**Work to complete:**
The entries below are to be duplicated exactly, with nothing left out.

※

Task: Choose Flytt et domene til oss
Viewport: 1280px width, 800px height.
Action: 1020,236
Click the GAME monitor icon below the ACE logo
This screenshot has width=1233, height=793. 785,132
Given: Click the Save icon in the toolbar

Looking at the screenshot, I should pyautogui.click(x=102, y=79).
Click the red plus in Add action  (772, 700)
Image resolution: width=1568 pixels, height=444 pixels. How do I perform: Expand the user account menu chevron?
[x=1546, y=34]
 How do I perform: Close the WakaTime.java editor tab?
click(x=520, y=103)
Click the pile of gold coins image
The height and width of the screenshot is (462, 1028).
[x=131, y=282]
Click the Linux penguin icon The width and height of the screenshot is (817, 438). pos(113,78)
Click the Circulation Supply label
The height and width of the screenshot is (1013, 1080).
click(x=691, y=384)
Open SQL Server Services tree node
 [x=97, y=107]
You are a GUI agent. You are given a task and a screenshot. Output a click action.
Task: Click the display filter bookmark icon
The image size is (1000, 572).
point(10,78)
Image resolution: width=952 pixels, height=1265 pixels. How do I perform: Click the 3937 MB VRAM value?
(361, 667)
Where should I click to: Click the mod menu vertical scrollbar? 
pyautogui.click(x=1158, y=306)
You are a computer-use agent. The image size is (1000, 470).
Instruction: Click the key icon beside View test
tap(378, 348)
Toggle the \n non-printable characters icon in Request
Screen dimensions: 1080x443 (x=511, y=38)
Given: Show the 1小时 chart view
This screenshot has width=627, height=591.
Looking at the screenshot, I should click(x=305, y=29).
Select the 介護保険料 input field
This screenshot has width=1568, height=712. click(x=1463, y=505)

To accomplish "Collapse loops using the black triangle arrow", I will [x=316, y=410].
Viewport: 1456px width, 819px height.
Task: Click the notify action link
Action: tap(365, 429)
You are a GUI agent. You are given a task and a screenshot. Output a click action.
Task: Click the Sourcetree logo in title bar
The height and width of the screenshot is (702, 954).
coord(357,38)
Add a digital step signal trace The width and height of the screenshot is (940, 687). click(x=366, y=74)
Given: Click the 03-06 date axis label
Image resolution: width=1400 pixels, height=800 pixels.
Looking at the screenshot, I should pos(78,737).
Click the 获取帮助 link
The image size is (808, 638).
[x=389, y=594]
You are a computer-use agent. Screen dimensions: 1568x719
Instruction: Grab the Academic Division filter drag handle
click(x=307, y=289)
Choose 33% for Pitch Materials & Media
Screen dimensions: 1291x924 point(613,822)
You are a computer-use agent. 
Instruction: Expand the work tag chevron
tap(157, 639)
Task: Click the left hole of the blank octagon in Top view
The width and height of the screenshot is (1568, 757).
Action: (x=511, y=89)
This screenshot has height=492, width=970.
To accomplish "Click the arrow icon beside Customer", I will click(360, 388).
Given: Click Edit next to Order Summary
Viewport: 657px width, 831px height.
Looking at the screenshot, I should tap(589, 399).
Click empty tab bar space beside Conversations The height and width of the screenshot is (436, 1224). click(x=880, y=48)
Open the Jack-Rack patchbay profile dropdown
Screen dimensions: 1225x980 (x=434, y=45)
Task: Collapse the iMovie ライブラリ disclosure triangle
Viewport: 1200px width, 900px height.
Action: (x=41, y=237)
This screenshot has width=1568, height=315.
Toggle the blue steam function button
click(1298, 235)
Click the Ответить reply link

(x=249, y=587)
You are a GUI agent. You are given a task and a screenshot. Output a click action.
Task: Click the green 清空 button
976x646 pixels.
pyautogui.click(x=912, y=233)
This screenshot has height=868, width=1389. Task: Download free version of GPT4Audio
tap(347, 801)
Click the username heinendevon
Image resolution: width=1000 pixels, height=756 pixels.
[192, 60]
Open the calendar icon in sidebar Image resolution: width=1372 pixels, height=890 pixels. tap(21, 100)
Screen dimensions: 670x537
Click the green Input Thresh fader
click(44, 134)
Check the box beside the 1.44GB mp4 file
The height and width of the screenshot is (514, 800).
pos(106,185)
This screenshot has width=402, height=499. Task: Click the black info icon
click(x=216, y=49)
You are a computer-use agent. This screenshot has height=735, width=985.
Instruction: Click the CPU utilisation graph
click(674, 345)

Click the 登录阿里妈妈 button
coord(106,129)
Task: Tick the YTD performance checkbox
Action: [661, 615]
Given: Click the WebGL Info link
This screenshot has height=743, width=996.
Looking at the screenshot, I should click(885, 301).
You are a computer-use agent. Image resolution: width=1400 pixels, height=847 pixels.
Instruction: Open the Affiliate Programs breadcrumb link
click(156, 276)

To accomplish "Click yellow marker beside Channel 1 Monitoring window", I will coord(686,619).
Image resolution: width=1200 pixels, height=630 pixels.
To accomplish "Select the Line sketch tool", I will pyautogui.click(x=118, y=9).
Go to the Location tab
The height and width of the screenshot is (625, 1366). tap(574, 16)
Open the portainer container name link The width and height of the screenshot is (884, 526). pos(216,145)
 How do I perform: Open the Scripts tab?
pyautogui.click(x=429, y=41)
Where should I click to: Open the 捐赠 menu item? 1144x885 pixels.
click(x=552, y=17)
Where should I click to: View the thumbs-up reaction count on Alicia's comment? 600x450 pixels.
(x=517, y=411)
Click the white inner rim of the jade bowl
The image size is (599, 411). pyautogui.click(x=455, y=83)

※

**Answer area:**
Task: Choose Flytt et domene til oss
Viewport: 1280px width, 800px height.
Action: 1020,236
Click the GAME monitor icon below the ACE logo
This screenshot has width=1233, height=793. 785,132
Given: Click the Save icon in the toolbar

Looking at the screenshot, I should pyautogui.click(x=102, y=79).
Click the red plus in Add action  (772, 700)
Image resolution: width=1568 pixels, height=444 pixels. How do I perform: Expand the user account menu chevron?
[x=1546, y=34]
 How do I perform: Close the WakaTime.java editor tab?
click(x=520, y=103)
Click the pile of gold coins image
The height and width of the screenshot is (462, 1028).
[x=131, y=282]
Click the Linux penguin icon The width and height of the screenshot is (817, 438). pos(113,78)
Click the Circulation Supply label
The height and width of the screenshot is (1013, 1080).
click(x=691, y=384)
Open SQL Server Services tree node
 [x=97, y=107]
You are a GUI agent. You are given a task and a screenshot. Output a click action.
Task: Click the display filter bookmark icon
The image size is (1000, 572).
point(10,78)
Image resolution: width=952 pixels, height=1265 pixels. How do I perform: Click the 3937 MB VRAM value?
(361, 667)
Where should I click to: Click the mod menu vertical scrollbar? 
pyautogui.click(x=1158, y=306)
You are a computer-use agent. The image size is (1000, 470).
Instruction: Click the key icon beside View test
tap(378, 348)
Toggle the \n non-printable characters icon in Request
Screen dimensions: 1080x443 (x=511, y=38)
Given: Show the 1小时 chart view
This screenshot has width=627, height=591.
Looking at the screenshot, I should click(x=305, y=29).
Select the 介護保険料 input field
This screenshot has width=1568, height=712. click(x=1463, y=505)

To accomplish "Collapse loops using the black triangle arrow", I will [x=316, y=410].
Viewport: 1456px width, 819px height.
Task: Click the notify action link
Action: tap(365, 429)
You are a GUI agent. You are given a task and a screenshot. Output a click action.
Task: Click the Sourcetree logo in title bar
The height and width of the screenshot is (702, 954).
coord(357,38)
Add a digital step signal trace The width and height of the screenshot is (940, 687). click(x=366, y=74)
Given: Click the 03-06 date axis label
Image resolution: width=1400 pixels, height=800 pixels.
Looking at the screenshot, I should pos(78,737).
Click the 获取帮助 link
The image size is (808, 638).
[x=389, y=594]
You are a computer-use agent. Screen dimensions: 1568x719
Instruction: Grab the Academic Division filter drag handle
click(x=307, y=289)
Choose 33% for Pitch Materials & Media
Screen dimensions: 1291x924 point(613,822)
You are a computer-use agent. 
Instruction: Expand the work tag chevron
tap(157, 639)
Task: Click the left hole of the blank octagon in Top view
The width and height of the screenshot is (1568, 757).
Action: (x=511, y=89)
This screenshot has height=492, width=970.
To accomplish "Click the arrow icon beside Customer", I will click(360, 388).
Given: Click Edit next to Order Summary
Viewport: 657px width, 831px height.
Looking at the screenshot, I should tap(589, 399).
Click empty tab bar space beside Conversations The height and width of the screenshot is (436, 1224). click(x=880, y=48)
Open the Jack-Rack patchbay profile dropdown
Screen dimensions: 1225x980 (x=434, y=45)
Task: Collapse the iMovie ライブラリ disclosure triangle
Viewport: 1200px width, 900px height.
Action: (x=41, y=237)
This screenshot has width=1568, height=315.
Toggle the blue steam function button
click(1298, 235)
Click the Ответить reply link

(x=249, y=587)
You are a GUI agent. You are given a task and a screenshot. Output a click action.
Task: Click the green 清空 button
976x646 pixels.
pyautogui.click(x=912, y=233)
This screenshot has height=868, width=1389. Task: Download free version of GPT4Audio
tap(347, 801)
Click the username heinendevon
Image resolution: width=1000 pixels, height=756 pixels.
[192, 60]
Open the calendar icon in sidebar Image resolution: width=1372 pixels, height=890 pixels. tap(21, 100)
Screen dimensions: 670x537
Click the green Input Thresh fader
click(44, 134)
Check the box beside the 1.44GB mp4 file
The height and width of the screenshot is (514, 800).
pos(106,185)
This screenshot has width=402, height=499. Task: Click the black info icon
click(x=216, y=49)
You are a computer-use agent. This screenshot has height=735, width=985.
Instruction: Click the CPU utilisation graph
click(674, 345)

Click the 登录阿里妈妈 button
coord(106,129)
Task: Tick the YTD performance checkbox
Action: [661, 615]
Given: Click the WebGL Info link
This screenshot has height=743, width=996.
Looking at the screenshot, I should click(885, 301).
You are a computer-use agent. Image resolution: width=1400 pixels, height=847 pixels.
Instruction: Open the Affiliate Programs breadcrumb link
click(156, 276)

To accomplish "Click yellow marker beside Channel 1 Monitoring window", I will coord(686,619).
Image resolution: width=1200 pixels, height=630 pixels.
To accomplish "Select the Line sketch tool", I will pyautogui.click(x=118, y=9).
Go to the Location tab
The height and width of the screenshot is (625, 1366). tap(574, 16)
Open the portainer container name link The width and height of the screenshot is (884, 526). pos(216,145)
 How do I perform: Open the Scripts tab?
pyautogui.click(x=429, y=41)
Where should I click to: Open the 捐赠 menu item? 1144x885 pixels.
click(x=552, y=17)
Where should I click to: View the thumbs-up reaction count on Alicia's comment? 600x450 pixels.
(x=517, y=411)
Click the white inner rim of the jade bowl
The image size is (599, 411). pyautogui.click(x=455, y=83)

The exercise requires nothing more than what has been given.